▸ **Work instructions**:
[1] Decide whether each statement agrees with the passage on the Magahis below, answering yes or no and quoting the deciding words: (a) Magahis are native to the Magadh region of Bihar and Jharkhand; (b) Magahis natively speak Maithili; (c) Bhojpuris are listed among the related ethnic groups.
[2] Write a continuation of the passage on the Magahis below, beginning after its final sentence.

▸ **Text passage**:
[Start of Attachment]

Related ethnic groups
- Bhojpuris, Maithils, and other Indo-Aryan peoples

= Magahis =

Indo-Aryan ethnolinguistic group

Magahis (Devanagari: मगही लोग, Kaithi: 𑂧𑂏𑂯𑂱 𑂪𑂷𑂏, Perso-Arabic: ) are an Indo-Aryan ethnolinguistic group native to the Magadh region of the East Indian states of Bihar and Jharkhand. Magahi culture is rich with its distinct language, folk songs and festivals. They natively speak the Magahi language.

[End of Attachment]

[Data drawn from a collection]

[Start of Attachment]

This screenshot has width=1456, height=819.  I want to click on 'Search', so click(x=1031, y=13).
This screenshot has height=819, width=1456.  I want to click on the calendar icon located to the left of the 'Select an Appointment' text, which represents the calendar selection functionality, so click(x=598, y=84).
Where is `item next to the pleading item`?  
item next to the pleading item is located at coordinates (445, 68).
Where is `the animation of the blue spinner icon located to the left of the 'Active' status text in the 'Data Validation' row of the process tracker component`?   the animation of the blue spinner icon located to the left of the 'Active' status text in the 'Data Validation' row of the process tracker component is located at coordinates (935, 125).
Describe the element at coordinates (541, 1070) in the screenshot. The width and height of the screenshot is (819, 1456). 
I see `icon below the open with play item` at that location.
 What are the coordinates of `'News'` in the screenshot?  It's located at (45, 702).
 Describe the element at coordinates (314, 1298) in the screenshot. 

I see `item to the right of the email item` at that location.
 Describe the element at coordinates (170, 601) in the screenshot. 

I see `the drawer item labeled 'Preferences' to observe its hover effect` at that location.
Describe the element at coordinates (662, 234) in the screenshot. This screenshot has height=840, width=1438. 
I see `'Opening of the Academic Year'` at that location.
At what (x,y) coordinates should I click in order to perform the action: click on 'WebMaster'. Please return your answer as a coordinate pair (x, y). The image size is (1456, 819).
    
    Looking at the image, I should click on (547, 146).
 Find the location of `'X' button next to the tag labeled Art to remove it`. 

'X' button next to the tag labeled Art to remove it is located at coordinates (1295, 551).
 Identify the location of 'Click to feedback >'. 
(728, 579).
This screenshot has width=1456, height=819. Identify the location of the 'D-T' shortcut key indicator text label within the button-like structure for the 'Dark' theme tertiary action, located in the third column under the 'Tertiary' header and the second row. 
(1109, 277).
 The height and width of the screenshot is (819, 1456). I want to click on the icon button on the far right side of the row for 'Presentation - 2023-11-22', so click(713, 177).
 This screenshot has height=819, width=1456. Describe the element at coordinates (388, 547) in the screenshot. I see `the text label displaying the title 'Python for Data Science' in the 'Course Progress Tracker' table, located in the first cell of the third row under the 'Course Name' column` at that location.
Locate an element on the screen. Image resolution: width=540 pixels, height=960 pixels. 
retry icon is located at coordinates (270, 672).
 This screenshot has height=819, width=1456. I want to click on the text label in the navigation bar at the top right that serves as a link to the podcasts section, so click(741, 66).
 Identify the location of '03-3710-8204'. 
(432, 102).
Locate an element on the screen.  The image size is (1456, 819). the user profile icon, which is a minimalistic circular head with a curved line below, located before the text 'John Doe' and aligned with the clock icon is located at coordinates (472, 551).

[End of Attachment]

▸ **Answers to the exercises**:
[1]
(a) Yes: "native to the Magadh region of the East Indian states of Bihar and Jharkhand"
(b) No: "They natively speak the Magahi language."
(c) Yes: "Bhojpuris, Maithils, and other Indo-Aryan peoples"

[2]
==Language==

The Magahi language is mainly spoken in south Bihar and parts of Jharkhand. It is in the Bihari group of Indo-Aryan languages. Around 12 million people speak Magahi as a native language according to the 2011 census of India. It is spoken in eleven districts of Bihar (Gaya, Patna, Jehanabad, Aurangabad, Nalanda, Nawada, Sheikhpura, Arwal, Lakhisarai, Jamui and some parts of Banka), and in eleven districts of Jharkhand (Hazaribag, Palamu, Garhwa, Deoghar, Chatra, Koderma, Jamtara, Bokaro, Dhanbad, Giridih, Palamu).

The people of Bihar speak the Magahi dialect of Magahi and the peoples of Jharkhand speaks the Khortha dialect of Magahi.

==Religion==

Shaktism (most prominent sect of Magadha), Saurya sect (now got completely merged with Shaktism), Shaivism (Shaivism have great significance in Magadha mainly the newly emerged movement of Shiv Charcha is growing fastly and Vaidyanath Jyotirlinga is also too much important for Magadhi peoples), While Vaishnavism is not much famous but sites like Vishnupad temple shows its influence in history.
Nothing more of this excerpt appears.